_Objetivo da tarefa_:
Segundo o trecho, que organização manifestou repúdio pelo ataque de garimpeiros contra uma comunidade da Terra Indígena Yanomami?

Procurado pelo do G1, o Distrito Sanitário Especial Indígena Yanomami (Dsei-Y), responsável pela assistência de saúde, negou que haja falta de medicamentos

Dário Kopenawa Yanomami alertou que a presença do garimpo ilegal impacta a segurança dos povos indígenas em diferentes níveis.

“Na Terra Yanomami temos vetores que têm afetado a vida do Yanomami: os garimpeiros, que transmitem a malária, pois causam os danos ambientais, deixam os rastros em que o mosquito da malária, a carapanã, se reproduz e há a transmissão, causando o surto na Terra Yanomami. Eles também levam o coronavírus. Poluem nossos rios com mercúrio e nosso povo adoece”, resumiu.

Repercussão

O Conselho Indigenista Missionário – Cimi manifestou repúdio por mais um ataque violento de garimpeiros contra uma comunidade indígena dentro da Terra Indígena Yanomami.

_Linhas do conjunto_:
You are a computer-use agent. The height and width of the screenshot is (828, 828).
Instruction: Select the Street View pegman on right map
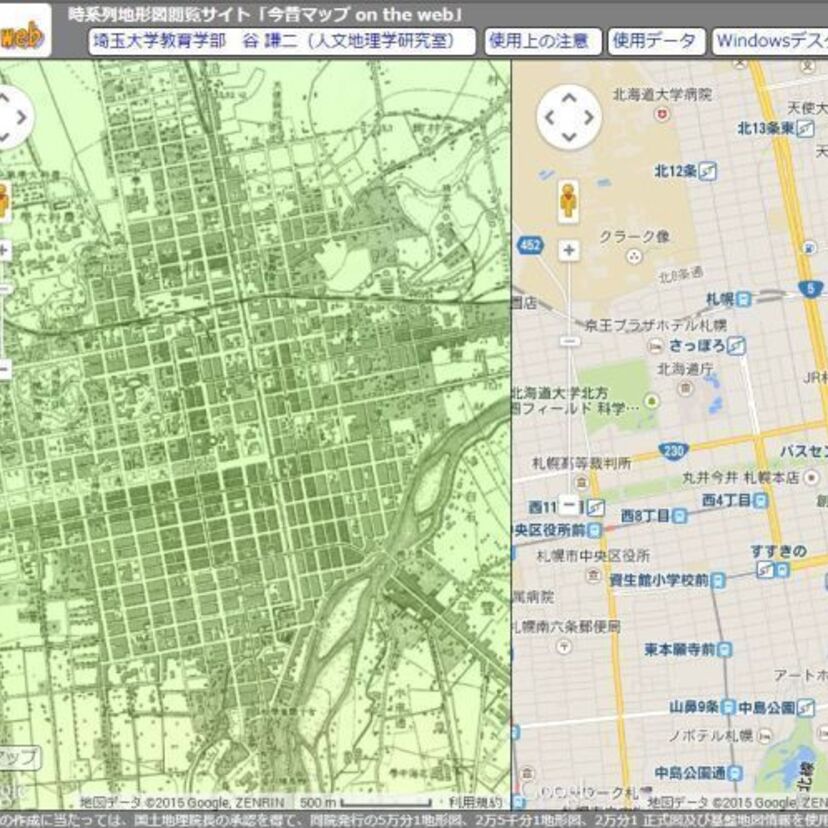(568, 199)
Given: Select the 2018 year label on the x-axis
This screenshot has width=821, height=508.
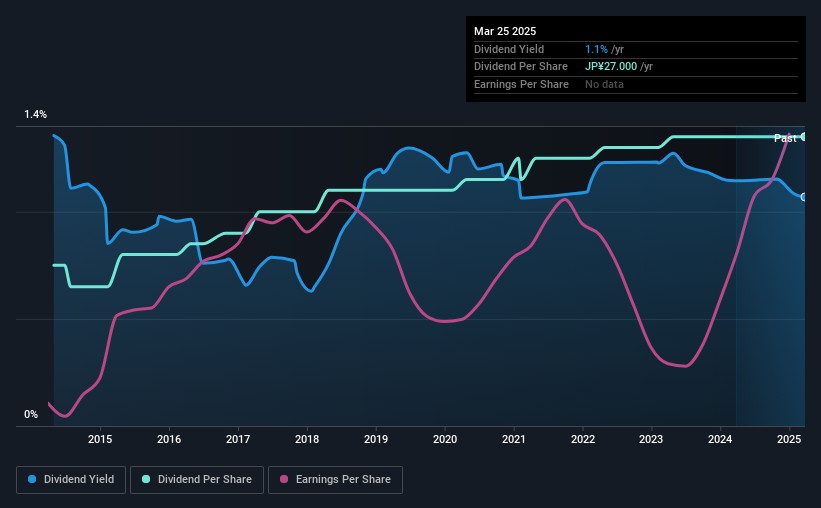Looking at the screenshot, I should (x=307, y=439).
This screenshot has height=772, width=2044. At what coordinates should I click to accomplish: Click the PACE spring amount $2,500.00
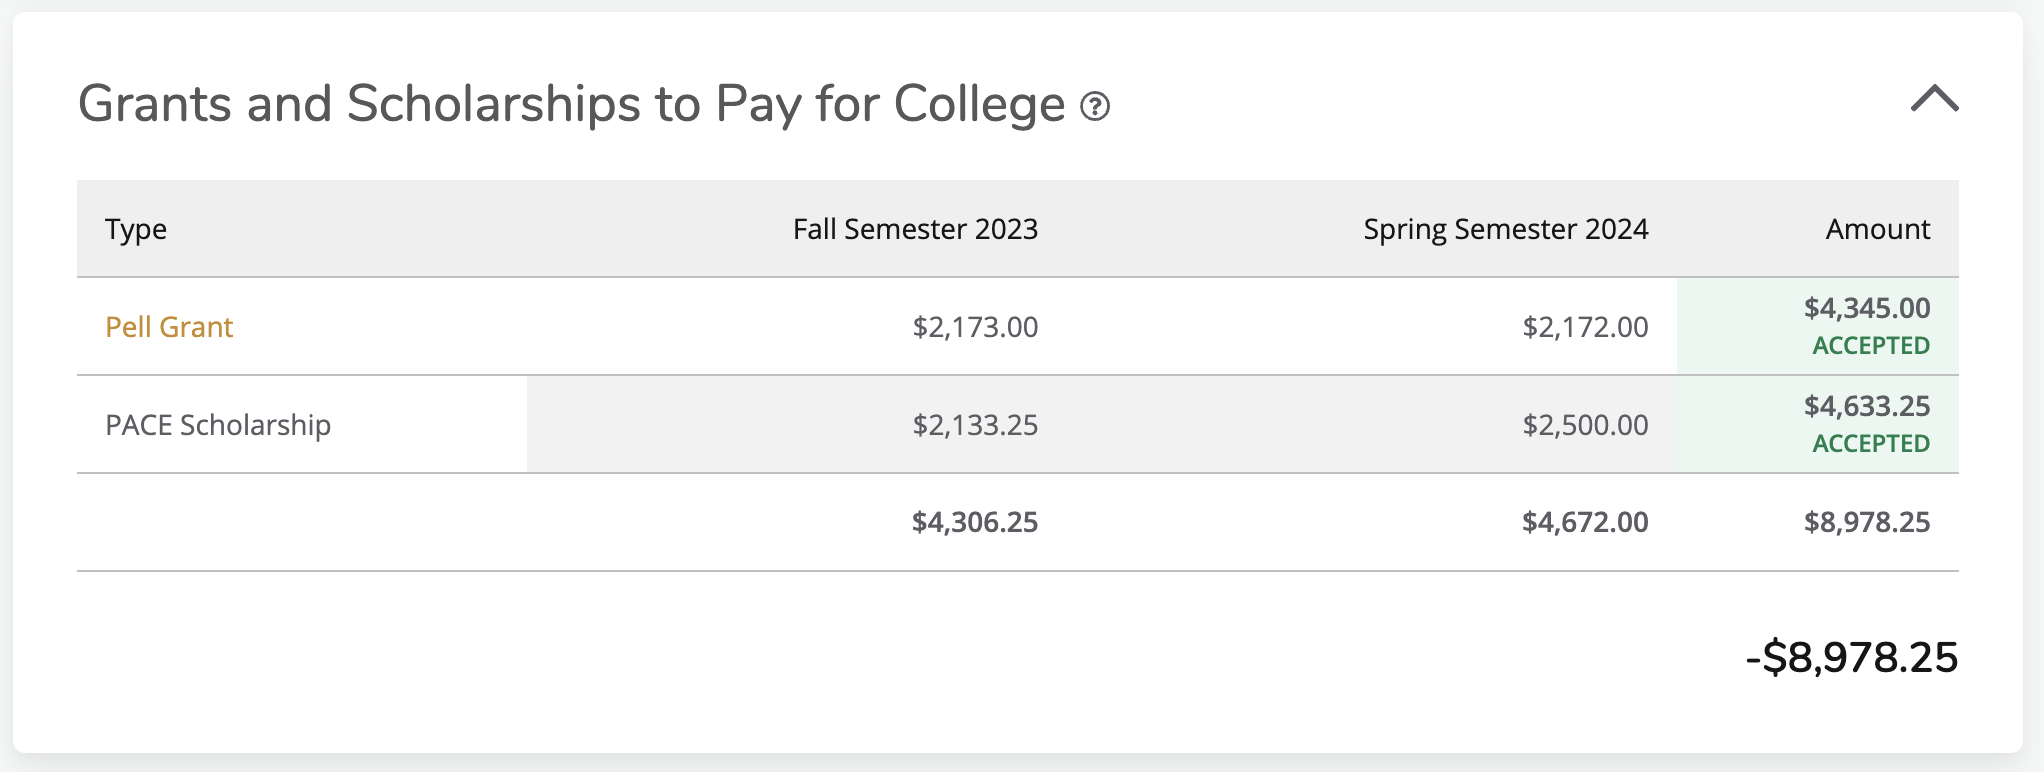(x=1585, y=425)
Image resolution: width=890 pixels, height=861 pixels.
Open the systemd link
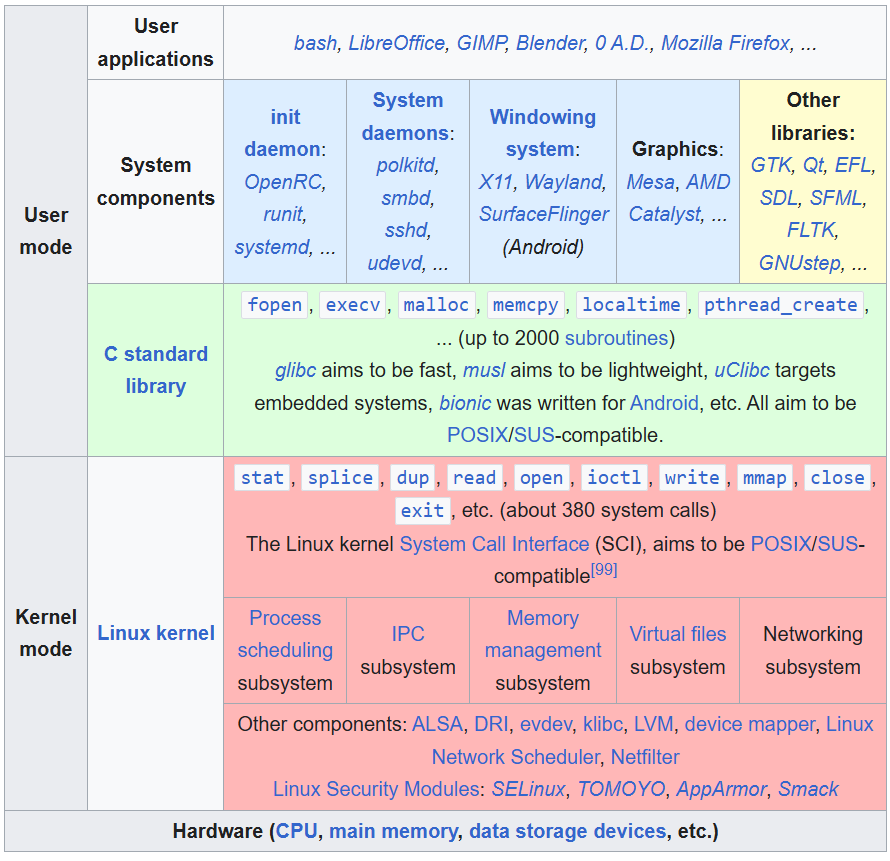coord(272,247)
---
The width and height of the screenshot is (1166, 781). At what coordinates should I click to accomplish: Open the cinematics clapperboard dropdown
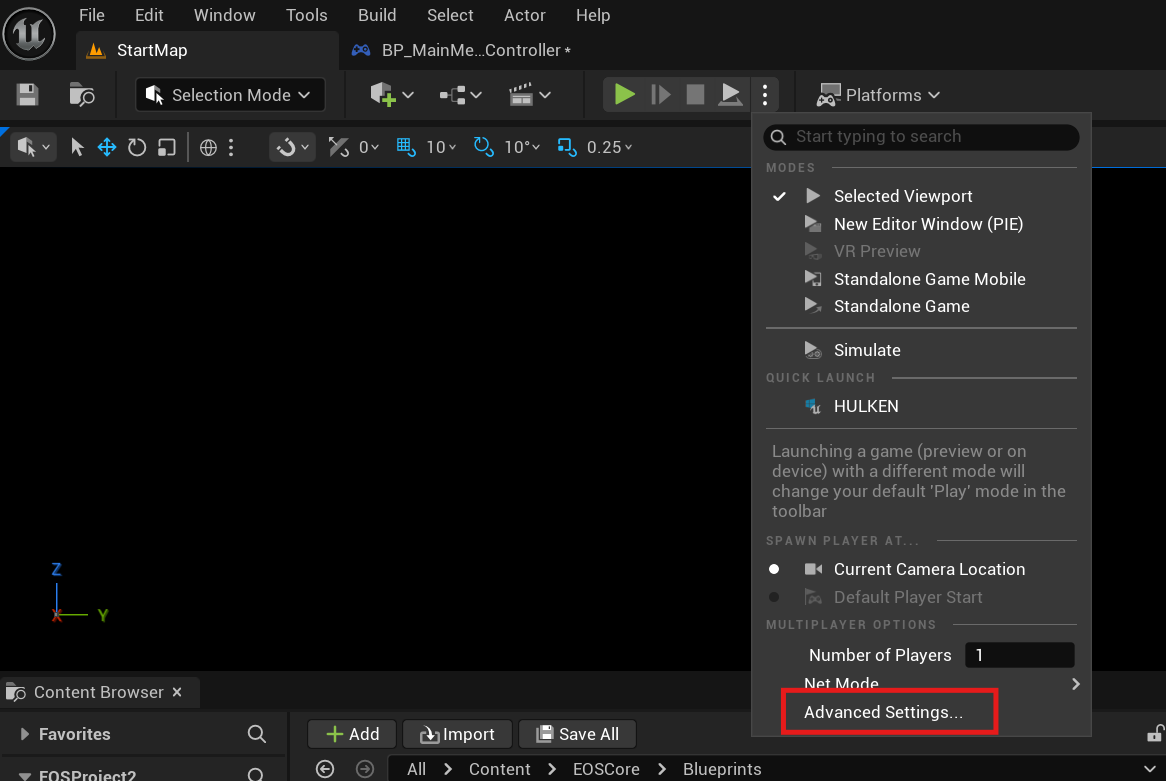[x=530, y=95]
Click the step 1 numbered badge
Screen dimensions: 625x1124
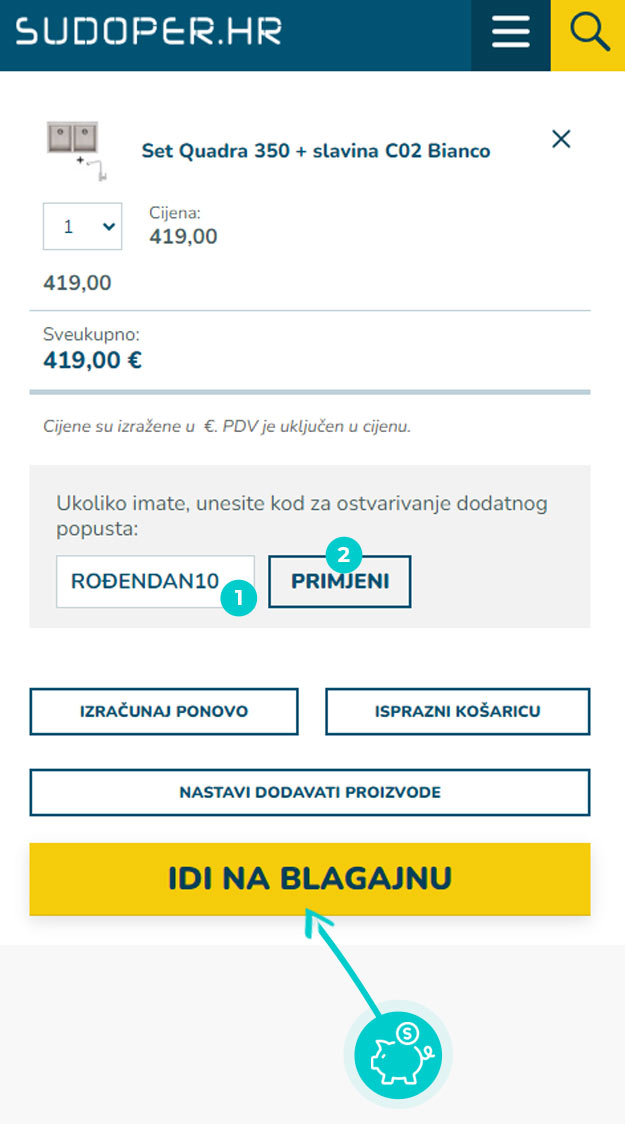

_Resposta do exercício_:
O Conselho Indigenista Missionário (Cimi).